How I got Here
Many years ago, I came to work in the care industry through a number of personal experiences.
I looked after my grandmother at a young age, as she suffered through cancer and, although difficult, took to caring naturally. A lot of my family had worked in the industry in one form or another. I was unsure of what I wanted to do when leaving school and had a few different jobs until starting work as a domestic in the old Royal Infirmary of Edinburgh at the age of 17.
I loved chatting with the patients, helping out and showing kindness. The Ward Sister there was very insistent I should move into the care side of things, so I applied for a position at St Joseph’s Hospital (now closed) and was successful in my application.
I remember walking to the hospital on my first morning and things coming to me, such as, how I would deal with personal care and intimate support that may be required and having doubts. On arriving it was, to say the least, a challenging day as it was a unit; but it struck me how well supported the people were by a team of staff who had such different backgrounds, skills and experience. The compassion was amazing, and the people supported who lived there (and had for most of their lives) responded to each staff member in differing ways. This fascinated me and nurtured a feeling of direction; that direction was of advocacy for those receiving care and support from me and those I worked with. I built great relationships with individuals and learned from an amazing team of staff that anything was possible for people relying on me.
This I carried forward and still do, coming from a place of "Yes! Let's do it!" That is my philosophy.
When the hospital was under closure and people were moving into the community, it initially saddened me as this had been a community of its own, however, the benefits that unfolded were truly startling – the potential in people was unlocked in so many ways, it was striking!
I went on to work with older people in a number of settings as well as working with people with physical disabilities and for a time in a young disabled unit until again working in the supported living arena.

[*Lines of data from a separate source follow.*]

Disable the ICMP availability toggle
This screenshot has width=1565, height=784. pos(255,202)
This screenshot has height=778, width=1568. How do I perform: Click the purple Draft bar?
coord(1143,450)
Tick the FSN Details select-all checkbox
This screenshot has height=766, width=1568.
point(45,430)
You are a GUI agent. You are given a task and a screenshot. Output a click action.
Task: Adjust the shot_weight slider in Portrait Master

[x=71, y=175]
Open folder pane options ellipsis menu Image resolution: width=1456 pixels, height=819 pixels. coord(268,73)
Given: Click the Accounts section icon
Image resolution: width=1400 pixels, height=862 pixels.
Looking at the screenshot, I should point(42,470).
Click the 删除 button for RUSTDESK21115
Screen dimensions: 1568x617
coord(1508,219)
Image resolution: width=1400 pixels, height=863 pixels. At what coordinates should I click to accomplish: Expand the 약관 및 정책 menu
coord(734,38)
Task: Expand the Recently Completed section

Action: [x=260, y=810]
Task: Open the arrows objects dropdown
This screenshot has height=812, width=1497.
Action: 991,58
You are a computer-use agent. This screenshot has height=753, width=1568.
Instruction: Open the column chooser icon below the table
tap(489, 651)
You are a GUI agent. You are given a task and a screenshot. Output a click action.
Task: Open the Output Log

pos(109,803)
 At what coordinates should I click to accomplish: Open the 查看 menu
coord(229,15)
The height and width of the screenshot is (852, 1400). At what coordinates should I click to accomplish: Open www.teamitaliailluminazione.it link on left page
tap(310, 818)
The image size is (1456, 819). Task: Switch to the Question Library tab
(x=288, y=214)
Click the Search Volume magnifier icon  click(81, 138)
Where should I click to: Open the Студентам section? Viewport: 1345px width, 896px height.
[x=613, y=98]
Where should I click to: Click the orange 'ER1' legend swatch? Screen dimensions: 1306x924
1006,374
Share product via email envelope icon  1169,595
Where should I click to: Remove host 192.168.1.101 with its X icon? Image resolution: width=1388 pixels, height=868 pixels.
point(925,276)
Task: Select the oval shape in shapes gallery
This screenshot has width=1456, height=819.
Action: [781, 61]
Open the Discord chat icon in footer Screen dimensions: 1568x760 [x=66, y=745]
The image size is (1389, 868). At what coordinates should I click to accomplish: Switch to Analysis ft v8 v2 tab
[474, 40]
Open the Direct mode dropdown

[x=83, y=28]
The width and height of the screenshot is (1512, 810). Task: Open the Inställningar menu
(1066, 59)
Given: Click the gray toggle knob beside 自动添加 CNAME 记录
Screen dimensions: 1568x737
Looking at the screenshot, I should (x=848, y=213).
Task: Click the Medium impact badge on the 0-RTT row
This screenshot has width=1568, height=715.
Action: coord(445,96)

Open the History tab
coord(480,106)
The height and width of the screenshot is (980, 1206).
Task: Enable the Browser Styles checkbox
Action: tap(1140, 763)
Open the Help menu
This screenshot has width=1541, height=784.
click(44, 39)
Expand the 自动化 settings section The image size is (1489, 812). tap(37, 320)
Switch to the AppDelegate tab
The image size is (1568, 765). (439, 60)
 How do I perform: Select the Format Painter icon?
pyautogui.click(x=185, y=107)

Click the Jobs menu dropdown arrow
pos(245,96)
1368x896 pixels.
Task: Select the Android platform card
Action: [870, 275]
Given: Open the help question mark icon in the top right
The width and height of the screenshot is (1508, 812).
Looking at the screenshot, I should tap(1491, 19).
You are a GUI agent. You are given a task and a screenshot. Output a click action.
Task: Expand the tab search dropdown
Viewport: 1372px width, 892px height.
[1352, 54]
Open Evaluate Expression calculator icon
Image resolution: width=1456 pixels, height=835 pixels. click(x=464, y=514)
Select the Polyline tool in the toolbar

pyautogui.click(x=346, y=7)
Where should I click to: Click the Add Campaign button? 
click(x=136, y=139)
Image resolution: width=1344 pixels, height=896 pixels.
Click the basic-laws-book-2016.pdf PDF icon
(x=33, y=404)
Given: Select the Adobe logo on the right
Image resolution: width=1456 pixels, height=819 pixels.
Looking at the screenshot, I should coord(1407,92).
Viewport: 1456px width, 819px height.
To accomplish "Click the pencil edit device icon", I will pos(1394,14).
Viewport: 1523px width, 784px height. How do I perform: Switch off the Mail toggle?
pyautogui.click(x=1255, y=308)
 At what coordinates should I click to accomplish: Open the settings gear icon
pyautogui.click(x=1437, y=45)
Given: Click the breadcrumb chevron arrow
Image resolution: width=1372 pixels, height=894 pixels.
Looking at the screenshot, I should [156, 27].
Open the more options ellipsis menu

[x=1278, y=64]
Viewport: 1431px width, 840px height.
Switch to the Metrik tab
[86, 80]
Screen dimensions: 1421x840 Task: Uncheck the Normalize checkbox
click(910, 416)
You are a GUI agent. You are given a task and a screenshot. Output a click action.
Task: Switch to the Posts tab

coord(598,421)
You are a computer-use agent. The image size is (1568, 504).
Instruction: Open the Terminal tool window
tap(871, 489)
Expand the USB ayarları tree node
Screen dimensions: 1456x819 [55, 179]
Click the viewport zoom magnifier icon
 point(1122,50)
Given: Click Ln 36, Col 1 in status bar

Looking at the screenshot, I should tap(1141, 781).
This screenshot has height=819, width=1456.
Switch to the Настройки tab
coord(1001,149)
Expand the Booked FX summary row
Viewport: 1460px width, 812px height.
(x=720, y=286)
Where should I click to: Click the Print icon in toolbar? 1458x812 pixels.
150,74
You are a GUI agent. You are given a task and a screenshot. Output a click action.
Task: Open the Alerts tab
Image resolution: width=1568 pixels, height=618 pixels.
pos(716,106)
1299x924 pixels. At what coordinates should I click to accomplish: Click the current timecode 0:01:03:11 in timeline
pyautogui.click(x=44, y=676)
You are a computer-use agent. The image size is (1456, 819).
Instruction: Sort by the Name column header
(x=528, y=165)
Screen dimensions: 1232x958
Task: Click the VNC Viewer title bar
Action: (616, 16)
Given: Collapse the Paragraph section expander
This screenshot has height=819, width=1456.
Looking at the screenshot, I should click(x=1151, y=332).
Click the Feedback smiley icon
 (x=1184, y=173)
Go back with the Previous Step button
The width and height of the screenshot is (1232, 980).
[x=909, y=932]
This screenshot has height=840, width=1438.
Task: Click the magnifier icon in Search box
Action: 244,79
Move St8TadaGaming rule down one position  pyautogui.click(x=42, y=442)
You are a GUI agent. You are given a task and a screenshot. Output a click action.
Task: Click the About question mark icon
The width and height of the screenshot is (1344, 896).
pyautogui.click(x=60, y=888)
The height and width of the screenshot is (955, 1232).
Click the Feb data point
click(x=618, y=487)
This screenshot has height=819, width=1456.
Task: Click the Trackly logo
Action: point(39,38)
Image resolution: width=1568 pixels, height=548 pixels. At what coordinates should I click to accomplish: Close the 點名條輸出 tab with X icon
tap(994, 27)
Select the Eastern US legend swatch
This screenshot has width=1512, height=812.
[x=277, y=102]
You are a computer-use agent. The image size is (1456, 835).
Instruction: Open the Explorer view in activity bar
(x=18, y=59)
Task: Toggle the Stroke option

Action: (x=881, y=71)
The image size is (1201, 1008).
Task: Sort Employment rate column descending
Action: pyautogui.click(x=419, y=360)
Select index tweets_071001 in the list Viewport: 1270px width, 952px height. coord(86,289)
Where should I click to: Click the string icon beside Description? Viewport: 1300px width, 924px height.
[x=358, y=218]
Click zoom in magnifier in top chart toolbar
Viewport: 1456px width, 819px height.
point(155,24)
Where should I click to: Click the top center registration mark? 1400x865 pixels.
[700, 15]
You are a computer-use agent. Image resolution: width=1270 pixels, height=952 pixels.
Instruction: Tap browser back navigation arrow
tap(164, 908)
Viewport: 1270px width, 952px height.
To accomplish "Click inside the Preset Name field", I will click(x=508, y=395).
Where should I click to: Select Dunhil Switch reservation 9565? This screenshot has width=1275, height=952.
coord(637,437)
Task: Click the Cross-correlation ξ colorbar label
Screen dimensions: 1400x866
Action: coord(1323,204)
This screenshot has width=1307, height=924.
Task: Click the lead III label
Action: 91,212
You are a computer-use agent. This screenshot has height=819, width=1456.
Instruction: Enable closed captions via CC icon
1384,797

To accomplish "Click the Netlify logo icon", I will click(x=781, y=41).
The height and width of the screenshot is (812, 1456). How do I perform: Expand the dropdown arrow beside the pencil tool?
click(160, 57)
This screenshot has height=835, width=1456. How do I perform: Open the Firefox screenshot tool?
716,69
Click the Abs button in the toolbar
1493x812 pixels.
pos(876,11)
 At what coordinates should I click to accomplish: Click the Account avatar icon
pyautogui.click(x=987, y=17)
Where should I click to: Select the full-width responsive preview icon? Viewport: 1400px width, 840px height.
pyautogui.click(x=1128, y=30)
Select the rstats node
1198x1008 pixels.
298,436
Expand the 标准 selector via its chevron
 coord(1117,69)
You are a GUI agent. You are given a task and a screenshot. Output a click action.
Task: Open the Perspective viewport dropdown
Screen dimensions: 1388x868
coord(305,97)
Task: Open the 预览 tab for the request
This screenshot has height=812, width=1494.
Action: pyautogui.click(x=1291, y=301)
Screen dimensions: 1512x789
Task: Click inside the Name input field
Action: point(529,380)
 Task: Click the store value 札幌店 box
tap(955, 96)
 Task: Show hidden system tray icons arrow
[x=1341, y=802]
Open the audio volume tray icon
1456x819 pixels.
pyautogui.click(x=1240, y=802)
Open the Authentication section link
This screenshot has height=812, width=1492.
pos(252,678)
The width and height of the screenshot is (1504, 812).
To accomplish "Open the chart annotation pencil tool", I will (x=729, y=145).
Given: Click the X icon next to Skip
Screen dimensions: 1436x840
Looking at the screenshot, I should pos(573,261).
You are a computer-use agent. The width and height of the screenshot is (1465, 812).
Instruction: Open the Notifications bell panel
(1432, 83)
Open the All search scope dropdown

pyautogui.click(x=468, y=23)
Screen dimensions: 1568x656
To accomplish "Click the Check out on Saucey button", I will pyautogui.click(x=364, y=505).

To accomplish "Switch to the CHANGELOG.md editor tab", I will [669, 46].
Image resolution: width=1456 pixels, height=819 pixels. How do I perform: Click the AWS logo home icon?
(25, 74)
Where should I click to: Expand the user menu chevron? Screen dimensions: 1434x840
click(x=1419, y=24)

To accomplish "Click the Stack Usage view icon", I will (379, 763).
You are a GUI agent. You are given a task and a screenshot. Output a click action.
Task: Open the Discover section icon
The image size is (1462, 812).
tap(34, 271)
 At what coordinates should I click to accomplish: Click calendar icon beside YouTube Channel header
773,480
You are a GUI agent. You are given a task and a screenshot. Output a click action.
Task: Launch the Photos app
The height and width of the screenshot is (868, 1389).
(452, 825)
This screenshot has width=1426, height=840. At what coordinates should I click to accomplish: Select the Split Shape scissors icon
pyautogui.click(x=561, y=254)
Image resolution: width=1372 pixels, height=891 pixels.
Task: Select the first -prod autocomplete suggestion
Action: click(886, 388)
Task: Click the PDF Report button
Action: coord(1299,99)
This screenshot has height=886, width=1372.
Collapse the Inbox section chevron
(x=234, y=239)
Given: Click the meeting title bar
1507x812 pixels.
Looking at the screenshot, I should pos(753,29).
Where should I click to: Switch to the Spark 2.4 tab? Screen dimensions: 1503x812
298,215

It was reasonably new and had this world of opportunities for people who had lived in long- term institutions and hospitals – this was where my heart lay. I found my skills were in getting to know people and being able to tap into their likes, dislikes, aspirations, and skills while supporting people to meet their challenges.
I was very blessed over the years in many settings of meeting people and being a part of their journey. I have met and worked with some amazing colleagues whom I have learnt from, been a mentor to, and watched their growth and development.
I have had the experience and opportunity to work in various roles throughout my career from domestic, care assistant, senior carer, support worker, senior support worker, care home manager and service leader, however, after 13 years in a previous post I needed a break.
I had made great accomplishments such as my SVQ3, SVQ4, Leadership and Management Award but eventually needed a change. I took a short time off until I decided to go back to College and study. At the (tender) age of 39 it was a big change of pace and culture and I loved it! At the same time, I had begun working some relief shifts at the newly opened Caltongate service.
The people supported there were dynamic with so much potential and ambitions. It was right up my street. The newly formed team were nothing less that brilliant to work alongside. I studied my HNC in Social Care and was given Caltongate as my placement. One of the people we support kindly agreed to participate in my graded unit planning and executing an activity earning us an A! After qualifying I applied for a senior support worker vacancy and was successful. I have the same constant challenges and new experiences as I have had all my career and continue to thrive in my role as I always have done. Being a part of people’s lives brings me back to when I looked after my own grandmother and my belief that you should treat everyone you support as you would expect for yourself or your loved ones.
When studying for my HNC I was tasked with forming a group social event that people could attend (the theory was about shared support and budgeted hours funding). I came up with “the Friday night social” initially. It was a movie night with popcorn and drinks, which was really successful and the people at Caltongate wanted more! We made it a monthly thing to start but it then became weekly. We have had discos, themed nights such as Big Brother, where the people we support had to evict the staff; I’m a Celebrity Get Me Out of Here, where we had different challenges, including tasting liquidised foods and having to guess what it was; we have our annual Halloween Party where everyone gets dressed up for a murder mystery and many other ideas that we discuss at our people we support meetings.
When I am off duty, I have a little dog called Toby and love taking him out for walks with my husband. I like to try new things that I can the share with the people we support at Caltongate. I recently started making scented wax melts, which I plan to do with a few of the people at the Service who have shown interest in learning. I have always loved working in the industry and continue to adapt and change as the Service grows and the people we support’s needs change to meet the challenges ahead. Lockdown has been a struggle, however, together we are coming through it. I have had an amazing time with millions of opportunities working at Caltongate over the last five years and look forward to the next 5!